The answer is to outline a clear vision for a low-carbon economy backed up by precise incentives to stimulate green investment and discourage carbon-intensive power generation. Get this right and a future Labour government could encourage much lower emissions in the energy sector without having to spend a single pound.

Here’s the plan: give every different type of power generation – gas, nuclear, wind, biomass etc – a score based on its carbon-intensity (i.e. how much CO2 is given off by the producer for every unit of electricity). You then provide a financial credit for every unit of green energy and require a payment for the not-so-green ones. The rewards and payments would be proportionate to the Carbon Intensity (CI) score for that energy source. The credits would be dealt with on a per company basis so that EDF, for example, or Scottish Power would balanced their payments for coal-fired power stations against credits for, say, every unit of electricity from wind turbines. If they invest in a Carbon Capture and Storage project, or improve the efficiency of a power station then the CI score goes down and their credits go up. The level of the payments and credits would be phased in over several years but from its inception it would allow businesses to pick out their own path to reducing emissions, whilst ensuring that they get there one way or another.

With this in place you’ve got yourself a market mechanism that creates an incentive to invest in low carbon power generation technology (and to improve the energy efficiency of older assets). The goal is not to ‘pick winners’ but to allow winning technologies to thrive. DECC does currently offer a limited programme of incentives for green power generation technology (called the Renewables Obligation) but this sticks to only those parts of an energy firm that are already invested in green-tech. For a sustainable market price on carbon (specifically CO2 per kilowatt-hour) to emerge there needs to be a genuinely transparent market that covers the whole portfolio of an energy firms’ technology, giving those business a clear signal that going green will pay over the long term. Crucially the scheme is sure to be revenue-neutral over the next 10 years because payments from carbon-intensive technologies would out-weigh the credits for renewables (even DECC don’t expect us to get to more than 35% of our energy from renewables by 2020).
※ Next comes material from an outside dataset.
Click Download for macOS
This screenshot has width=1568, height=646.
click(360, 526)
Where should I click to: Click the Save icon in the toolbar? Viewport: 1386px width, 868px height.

The idea is based on a California policy to reduce emissions from transport fuels, known as the Low Carbon Fuels Standard. From this year, all companies selling transport fuel in that state will have to meet an “average and declining” CI-score across all the fuels they sell. This means that if one company finds it economic to sell a high CO2 fuel (like plain old petrol) then this must be off-set by something greener (like a second-generation biofuel or a more efficient diesel). As with the above proposal an energy firm pays a fixed amount based on their CI score, or they get a credit back.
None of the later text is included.